Copy the entries that follow word for word, from the line containing "View the 19 replies count" through the line containing "Action: click(x=147, y=326)", inclusive of both.

** Start of Material for this exercise **

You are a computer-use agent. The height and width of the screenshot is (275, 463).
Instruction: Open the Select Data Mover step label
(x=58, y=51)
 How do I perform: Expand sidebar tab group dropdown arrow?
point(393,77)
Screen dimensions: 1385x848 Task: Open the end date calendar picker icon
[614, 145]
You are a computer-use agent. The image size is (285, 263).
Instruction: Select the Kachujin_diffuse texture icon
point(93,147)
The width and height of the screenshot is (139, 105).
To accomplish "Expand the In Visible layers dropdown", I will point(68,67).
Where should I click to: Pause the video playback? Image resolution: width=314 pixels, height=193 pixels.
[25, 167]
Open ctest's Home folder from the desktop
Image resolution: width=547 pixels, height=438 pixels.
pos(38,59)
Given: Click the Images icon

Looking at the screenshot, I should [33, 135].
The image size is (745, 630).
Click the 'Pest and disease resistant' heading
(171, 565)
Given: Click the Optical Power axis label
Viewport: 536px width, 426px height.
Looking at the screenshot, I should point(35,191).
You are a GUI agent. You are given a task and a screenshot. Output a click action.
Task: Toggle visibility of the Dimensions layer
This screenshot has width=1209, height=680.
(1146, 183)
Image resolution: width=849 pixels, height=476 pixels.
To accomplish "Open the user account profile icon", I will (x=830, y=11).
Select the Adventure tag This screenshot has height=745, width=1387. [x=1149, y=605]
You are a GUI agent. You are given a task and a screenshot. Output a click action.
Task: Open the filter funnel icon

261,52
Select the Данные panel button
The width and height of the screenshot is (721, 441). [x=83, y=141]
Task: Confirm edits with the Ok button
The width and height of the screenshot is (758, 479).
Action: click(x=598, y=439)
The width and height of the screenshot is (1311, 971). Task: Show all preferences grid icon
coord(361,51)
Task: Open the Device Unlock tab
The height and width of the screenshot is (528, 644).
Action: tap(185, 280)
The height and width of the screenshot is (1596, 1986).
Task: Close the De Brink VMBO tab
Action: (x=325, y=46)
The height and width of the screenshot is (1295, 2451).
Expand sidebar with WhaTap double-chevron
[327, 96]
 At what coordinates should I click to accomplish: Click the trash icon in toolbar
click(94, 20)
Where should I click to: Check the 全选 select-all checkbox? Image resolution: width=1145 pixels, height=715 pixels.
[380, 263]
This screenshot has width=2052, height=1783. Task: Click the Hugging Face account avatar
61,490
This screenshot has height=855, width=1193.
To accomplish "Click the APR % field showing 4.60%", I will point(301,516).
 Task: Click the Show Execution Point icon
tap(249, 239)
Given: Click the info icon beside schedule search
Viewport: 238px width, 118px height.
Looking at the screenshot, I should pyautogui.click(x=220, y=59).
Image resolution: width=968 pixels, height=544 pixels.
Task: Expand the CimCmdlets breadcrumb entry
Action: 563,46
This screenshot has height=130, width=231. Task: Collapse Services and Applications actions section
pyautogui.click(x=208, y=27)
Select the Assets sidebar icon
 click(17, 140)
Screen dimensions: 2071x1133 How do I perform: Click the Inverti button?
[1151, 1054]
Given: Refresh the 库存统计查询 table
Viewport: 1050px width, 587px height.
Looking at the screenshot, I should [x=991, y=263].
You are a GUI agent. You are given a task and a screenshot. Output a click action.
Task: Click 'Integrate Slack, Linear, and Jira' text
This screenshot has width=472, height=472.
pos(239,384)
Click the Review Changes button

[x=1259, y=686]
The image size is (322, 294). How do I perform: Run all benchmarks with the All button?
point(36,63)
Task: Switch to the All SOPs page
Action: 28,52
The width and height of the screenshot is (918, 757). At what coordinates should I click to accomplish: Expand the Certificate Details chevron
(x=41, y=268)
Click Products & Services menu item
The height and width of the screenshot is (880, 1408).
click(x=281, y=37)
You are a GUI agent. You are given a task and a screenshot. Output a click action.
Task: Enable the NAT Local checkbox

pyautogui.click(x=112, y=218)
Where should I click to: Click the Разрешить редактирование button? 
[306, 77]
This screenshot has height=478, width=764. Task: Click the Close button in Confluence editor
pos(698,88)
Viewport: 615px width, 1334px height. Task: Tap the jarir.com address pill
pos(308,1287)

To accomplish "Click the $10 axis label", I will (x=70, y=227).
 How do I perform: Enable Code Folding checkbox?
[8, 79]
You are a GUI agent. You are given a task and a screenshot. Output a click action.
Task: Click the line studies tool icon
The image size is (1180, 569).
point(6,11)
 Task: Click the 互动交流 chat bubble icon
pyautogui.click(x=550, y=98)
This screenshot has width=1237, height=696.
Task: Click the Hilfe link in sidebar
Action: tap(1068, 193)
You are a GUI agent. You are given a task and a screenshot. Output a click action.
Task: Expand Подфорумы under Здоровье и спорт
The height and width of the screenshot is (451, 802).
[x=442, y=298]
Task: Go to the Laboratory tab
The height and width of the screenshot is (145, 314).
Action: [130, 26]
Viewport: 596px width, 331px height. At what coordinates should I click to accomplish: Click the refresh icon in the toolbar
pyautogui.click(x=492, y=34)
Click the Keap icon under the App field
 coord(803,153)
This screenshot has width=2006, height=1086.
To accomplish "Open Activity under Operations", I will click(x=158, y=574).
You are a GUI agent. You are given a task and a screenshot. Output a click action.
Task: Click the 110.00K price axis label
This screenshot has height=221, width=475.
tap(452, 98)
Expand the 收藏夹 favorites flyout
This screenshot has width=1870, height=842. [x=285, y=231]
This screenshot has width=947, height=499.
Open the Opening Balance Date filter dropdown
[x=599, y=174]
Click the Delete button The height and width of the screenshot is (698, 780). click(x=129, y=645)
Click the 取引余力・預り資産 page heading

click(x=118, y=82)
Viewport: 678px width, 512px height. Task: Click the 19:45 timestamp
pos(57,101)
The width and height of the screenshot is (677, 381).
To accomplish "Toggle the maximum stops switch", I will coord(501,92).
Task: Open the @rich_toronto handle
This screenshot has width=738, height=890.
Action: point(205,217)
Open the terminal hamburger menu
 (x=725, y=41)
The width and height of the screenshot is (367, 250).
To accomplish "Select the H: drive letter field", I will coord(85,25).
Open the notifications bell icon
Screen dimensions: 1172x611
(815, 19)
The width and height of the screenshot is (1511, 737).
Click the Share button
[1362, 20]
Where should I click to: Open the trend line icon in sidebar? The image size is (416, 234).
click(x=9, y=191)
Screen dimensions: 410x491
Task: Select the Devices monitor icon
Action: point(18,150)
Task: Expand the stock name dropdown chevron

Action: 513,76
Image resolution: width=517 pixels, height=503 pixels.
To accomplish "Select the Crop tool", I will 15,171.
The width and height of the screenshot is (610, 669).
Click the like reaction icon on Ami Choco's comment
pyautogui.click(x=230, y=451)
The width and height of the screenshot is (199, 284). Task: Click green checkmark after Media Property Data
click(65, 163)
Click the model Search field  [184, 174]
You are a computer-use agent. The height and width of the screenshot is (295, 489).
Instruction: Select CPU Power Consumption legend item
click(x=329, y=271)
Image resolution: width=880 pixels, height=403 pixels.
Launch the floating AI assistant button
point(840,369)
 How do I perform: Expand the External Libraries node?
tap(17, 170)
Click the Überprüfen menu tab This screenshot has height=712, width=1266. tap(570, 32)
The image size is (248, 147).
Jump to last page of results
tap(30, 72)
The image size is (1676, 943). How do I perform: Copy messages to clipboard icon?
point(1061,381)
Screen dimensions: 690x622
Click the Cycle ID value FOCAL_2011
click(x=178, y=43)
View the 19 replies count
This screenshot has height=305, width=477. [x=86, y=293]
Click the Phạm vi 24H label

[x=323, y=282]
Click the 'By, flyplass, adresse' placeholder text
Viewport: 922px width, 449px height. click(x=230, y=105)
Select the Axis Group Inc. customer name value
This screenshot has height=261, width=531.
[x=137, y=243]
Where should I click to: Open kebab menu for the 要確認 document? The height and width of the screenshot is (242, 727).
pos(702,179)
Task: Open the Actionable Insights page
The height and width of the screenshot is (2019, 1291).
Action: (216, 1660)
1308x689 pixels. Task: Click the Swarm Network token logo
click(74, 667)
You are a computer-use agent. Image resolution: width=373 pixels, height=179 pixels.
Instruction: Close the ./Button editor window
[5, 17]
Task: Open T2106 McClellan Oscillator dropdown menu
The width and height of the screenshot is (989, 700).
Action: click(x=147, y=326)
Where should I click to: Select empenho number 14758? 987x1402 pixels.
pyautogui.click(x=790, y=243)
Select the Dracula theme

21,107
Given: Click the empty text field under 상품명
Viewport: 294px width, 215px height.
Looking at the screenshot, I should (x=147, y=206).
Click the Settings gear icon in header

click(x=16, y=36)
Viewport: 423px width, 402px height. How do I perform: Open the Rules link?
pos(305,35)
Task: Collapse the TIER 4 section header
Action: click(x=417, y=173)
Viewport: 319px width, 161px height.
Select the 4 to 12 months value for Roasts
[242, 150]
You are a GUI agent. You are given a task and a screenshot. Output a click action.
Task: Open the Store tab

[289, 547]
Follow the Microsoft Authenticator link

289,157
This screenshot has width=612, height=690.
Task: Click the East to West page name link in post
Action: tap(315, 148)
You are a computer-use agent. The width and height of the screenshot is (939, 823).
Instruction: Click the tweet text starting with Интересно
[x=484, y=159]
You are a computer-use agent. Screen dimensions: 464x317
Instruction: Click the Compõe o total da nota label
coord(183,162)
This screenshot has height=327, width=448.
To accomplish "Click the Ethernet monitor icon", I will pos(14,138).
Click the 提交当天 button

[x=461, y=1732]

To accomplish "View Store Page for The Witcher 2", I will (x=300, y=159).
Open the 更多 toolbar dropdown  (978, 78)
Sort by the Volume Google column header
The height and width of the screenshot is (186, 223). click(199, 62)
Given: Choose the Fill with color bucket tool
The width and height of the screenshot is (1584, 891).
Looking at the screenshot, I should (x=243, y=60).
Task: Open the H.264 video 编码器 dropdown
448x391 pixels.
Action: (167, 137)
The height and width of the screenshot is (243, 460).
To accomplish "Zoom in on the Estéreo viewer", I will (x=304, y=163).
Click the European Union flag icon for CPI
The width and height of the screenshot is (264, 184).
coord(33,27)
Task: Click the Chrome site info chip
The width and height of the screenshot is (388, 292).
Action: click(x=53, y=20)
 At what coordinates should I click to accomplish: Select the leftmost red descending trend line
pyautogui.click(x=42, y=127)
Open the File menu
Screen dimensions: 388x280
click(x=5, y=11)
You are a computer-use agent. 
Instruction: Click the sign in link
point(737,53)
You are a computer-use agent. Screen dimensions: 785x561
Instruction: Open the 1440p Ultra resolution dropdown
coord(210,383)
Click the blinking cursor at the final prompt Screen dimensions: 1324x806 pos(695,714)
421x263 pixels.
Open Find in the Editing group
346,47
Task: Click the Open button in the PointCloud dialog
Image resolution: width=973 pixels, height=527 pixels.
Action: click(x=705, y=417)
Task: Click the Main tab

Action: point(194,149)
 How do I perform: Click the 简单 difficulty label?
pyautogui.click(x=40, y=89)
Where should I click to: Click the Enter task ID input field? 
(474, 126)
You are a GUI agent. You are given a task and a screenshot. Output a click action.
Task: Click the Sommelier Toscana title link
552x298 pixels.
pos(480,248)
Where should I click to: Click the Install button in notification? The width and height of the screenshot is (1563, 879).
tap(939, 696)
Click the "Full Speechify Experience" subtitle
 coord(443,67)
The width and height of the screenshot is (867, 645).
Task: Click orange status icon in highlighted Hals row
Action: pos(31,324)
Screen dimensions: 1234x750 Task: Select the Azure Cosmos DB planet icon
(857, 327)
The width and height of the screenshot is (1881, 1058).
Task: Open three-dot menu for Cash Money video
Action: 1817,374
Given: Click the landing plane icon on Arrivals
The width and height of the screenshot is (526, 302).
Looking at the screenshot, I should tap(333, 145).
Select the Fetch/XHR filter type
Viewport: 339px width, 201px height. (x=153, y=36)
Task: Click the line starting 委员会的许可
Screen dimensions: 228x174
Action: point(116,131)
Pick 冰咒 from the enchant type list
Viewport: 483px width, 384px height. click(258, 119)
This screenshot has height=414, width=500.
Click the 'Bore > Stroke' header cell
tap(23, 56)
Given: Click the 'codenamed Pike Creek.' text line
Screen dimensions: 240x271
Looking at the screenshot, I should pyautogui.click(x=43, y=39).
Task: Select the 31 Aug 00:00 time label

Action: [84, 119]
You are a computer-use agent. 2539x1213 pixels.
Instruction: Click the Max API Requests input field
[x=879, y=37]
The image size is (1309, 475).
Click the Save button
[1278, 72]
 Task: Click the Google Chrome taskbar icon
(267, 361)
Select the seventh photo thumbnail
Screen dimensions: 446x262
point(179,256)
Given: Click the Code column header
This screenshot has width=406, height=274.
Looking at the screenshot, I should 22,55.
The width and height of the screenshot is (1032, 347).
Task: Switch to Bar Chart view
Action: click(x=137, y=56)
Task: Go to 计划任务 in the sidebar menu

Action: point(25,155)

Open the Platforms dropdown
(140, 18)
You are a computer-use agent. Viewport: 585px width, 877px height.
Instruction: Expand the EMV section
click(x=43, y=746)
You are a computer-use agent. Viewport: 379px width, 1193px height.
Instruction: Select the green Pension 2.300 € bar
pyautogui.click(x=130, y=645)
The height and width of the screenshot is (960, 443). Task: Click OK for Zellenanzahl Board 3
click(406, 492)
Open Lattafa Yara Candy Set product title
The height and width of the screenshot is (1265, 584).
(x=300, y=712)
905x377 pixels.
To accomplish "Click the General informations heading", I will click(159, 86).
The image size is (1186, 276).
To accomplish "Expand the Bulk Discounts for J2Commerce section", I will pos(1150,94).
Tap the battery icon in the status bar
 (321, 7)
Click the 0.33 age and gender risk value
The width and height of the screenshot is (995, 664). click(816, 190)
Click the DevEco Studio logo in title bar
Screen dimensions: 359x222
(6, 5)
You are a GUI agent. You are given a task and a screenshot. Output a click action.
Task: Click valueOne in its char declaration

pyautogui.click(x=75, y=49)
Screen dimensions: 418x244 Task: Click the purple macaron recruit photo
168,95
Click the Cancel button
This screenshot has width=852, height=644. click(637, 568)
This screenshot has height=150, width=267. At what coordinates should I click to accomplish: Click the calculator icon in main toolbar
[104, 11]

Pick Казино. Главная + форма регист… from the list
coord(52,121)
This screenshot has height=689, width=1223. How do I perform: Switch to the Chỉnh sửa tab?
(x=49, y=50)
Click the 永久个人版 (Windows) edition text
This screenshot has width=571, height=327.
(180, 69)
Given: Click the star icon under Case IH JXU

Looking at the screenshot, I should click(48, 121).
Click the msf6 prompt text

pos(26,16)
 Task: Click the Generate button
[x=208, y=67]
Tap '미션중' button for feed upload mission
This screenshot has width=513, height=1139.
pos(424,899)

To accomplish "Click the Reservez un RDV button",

** End of Material for this exercise **

[Final answer]:
View the 19 replies count
This screenshot has height=305, width=477. [x=86, y=293]
Click the Phạm vi 24H label

[x=323, y=282]
Click the 'By, flyplass, adresse' placeholder text
Viewport: 922px width, 449px height. click(x=230, y=105)
Select the Axis Group Inc. customer name value
This screenshot has height=261, width=531.
[x=137, y=243]
Where should I click to: Open kebab menu for the 要確認 document? The height and width of the screenshot is (242, 727).
pos(702,179)
Task: Open the Actionable Insights page
The height and width of the screenshot is (2019, 1291).
Action: (216, 1660)
1308x689 pixels. Task: Click the Swarm Network token logo
click(74, 667)
You are a computer-use agent. Image resolution: width=373 pixels, height=179 pixels.
Instruction: Close the ./Button editor window
[5, 17]
Task: Open T2106 McClellan Oscillator dropdown menu
The width and height of the screenshot is (989, 700).
Action: click(x=147, y=326)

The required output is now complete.